LA CONGOJA
Aquel hombre quería ahondar en los dolores del mundo, para
disminuirlos; aquilatar sus goces, para multiplicarlos. Atravesó los campos y
las ciudades; oyó rugir las arenas del desierto y sollozar al océano;
comprendió el gesto de la montaña y el silencio de la tierra.
Anduvo tanto que
sus piernas temblaban cada vez que se disponía a caminar más. Y, ya blanca la
cabeza, volvió a su patria, llegó a su pueblo y penetró en su casa. Pero la
gente supo su venida, y pidió a gritos lo que había aprendido para mejorar la vida.
Salió y la muchedumbre lo empujó hasta una altura.
Allí todos le veían, y de
todos seria oído. Las manitas crujían entre las manos nerviosas de las madres y
los hombres dilataban el pecho, para no respirar seguido. En los árboles había
racimos de muchachos.

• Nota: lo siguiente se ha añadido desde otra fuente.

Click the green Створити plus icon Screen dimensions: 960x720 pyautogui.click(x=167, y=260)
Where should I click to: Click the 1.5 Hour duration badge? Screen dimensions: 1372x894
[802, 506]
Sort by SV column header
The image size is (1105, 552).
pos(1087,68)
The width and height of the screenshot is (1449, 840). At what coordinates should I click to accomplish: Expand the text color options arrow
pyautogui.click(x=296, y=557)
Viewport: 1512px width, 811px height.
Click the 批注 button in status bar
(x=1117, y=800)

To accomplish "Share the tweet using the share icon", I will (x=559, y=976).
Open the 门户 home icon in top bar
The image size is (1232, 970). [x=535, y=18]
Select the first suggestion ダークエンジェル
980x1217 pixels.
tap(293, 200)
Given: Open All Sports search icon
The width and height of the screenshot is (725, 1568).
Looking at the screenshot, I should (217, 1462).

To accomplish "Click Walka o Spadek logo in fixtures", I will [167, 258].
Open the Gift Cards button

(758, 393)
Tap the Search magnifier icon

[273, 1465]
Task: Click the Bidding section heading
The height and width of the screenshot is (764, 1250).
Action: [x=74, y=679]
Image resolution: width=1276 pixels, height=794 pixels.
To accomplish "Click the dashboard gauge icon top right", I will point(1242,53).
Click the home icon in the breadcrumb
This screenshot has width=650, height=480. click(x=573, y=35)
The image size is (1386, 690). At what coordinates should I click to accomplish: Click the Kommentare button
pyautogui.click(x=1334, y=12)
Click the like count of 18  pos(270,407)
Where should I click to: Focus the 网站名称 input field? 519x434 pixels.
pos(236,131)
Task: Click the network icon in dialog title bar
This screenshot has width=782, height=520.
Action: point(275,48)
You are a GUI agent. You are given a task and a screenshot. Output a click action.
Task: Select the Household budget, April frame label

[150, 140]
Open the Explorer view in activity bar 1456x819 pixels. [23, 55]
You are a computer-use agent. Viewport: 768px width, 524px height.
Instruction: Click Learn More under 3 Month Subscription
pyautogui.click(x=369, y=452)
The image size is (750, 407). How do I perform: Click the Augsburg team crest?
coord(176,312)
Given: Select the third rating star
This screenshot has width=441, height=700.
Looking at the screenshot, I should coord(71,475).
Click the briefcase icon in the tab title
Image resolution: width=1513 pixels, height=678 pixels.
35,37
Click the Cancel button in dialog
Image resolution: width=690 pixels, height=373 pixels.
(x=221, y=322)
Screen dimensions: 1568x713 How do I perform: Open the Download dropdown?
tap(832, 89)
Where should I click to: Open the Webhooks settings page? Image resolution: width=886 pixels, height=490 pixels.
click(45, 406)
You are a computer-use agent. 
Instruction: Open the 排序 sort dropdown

Las viejas, sobre las puntas de los pies, parecían mozas,
y las mozas tenían aire de viejas. Habló… ¿Qué voz era aquella? ¿Qué idioma
hablaba aquel hombre, que no era de ningún pueblo de la tierra?...
Una voz
rara, extraña, dolorosa; con sonido de bronce y de cristal; que recordaba todo;
pero que nadie entendía. ¡No era el tiempo de entenderlo; no estaban aún
preparados para recibir la verdad que habría de redimirlos! El hombre, entonces,
dejó caer bruscamente la cabeza sobre el pecho y sintió que toda aquella
multitud, sin comprender una palabra, lloraba.